- Goal of the exercise
In the records below, find each line with "this" and copy it.
(Information)
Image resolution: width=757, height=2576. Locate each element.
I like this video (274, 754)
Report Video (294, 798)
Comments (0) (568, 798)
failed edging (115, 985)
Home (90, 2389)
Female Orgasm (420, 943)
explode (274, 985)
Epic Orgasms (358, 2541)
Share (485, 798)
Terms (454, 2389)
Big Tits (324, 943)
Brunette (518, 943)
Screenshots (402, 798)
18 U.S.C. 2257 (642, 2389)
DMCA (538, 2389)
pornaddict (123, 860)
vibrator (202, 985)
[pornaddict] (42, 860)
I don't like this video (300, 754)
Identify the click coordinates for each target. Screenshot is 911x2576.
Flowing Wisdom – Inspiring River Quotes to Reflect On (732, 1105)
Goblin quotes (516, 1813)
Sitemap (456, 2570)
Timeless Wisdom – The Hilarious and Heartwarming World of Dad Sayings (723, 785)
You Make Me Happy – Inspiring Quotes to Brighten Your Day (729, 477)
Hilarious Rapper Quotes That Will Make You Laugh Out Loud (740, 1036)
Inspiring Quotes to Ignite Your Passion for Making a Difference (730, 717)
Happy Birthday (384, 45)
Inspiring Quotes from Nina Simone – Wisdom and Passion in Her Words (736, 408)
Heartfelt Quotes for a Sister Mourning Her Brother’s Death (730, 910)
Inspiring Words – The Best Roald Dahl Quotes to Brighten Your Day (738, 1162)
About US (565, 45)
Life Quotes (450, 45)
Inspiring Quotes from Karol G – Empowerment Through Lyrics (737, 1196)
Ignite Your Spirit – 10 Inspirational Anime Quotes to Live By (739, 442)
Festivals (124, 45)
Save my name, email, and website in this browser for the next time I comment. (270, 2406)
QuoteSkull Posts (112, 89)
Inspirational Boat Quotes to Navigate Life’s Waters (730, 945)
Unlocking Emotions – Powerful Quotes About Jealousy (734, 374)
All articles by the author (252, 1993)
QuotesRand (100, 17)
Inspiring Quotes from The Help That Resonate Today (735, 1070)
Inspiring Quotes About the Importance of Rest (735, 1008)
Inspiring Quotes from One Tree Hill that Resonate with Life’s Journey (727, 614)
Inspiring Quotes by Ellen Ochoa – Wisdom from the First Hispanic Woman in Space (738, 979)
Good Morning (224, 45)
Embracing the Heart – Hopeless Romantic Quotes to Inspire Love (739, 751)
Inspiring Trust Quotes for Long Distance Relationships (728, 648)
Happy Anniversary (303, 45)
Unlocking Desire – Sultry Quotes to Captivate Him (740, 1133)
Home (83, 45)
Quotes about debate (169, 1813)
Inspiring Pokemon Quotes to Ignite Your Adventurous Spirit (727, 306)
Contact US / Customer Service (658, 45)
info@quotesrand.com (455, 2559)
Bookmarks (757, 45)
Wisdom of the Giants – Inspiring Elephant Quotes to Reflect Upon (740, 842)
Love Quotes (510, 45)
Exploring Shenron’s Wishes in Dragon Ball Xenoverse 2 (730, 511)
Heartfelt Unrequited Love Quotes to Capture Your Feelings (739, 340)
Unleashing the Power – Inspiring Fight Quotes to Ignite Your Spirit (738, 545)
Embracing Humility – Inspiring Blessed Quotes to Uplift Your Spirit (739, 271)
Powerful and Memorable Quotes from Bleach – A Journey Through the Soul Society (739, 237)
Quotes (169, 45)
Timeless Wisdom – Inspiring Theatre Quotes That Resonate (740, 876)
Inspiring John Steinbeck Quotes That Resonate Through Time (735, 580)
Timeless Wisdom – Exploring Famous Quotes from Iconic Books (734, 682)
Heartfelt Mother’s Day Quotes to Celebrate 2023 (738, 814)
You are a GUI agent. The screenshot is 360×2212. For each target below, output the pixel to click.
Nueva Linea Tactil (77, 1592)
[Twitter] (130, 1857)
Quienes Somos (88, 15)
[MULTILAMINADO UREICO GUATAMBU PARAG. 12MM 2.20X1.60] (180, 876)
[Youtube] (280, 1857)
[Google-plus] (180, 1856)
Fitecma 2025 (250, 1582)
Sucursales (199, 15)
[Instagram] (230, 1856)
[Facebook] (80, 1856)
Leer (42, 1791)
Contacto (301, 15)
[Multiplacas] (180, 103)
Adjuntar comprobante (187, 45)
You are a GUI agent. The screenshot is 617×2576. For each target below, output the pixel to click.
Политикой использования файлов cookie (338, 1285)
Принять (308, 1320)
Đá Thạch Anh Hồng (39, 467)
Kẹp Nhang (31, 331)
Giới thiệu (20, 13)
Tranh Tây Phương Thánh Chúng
(End Information)
- Final answer
I like this video (274, 754)
I don't like this video (300, 754)
Save my name, email, and website in this browser for the next time I comment. (270, 2406)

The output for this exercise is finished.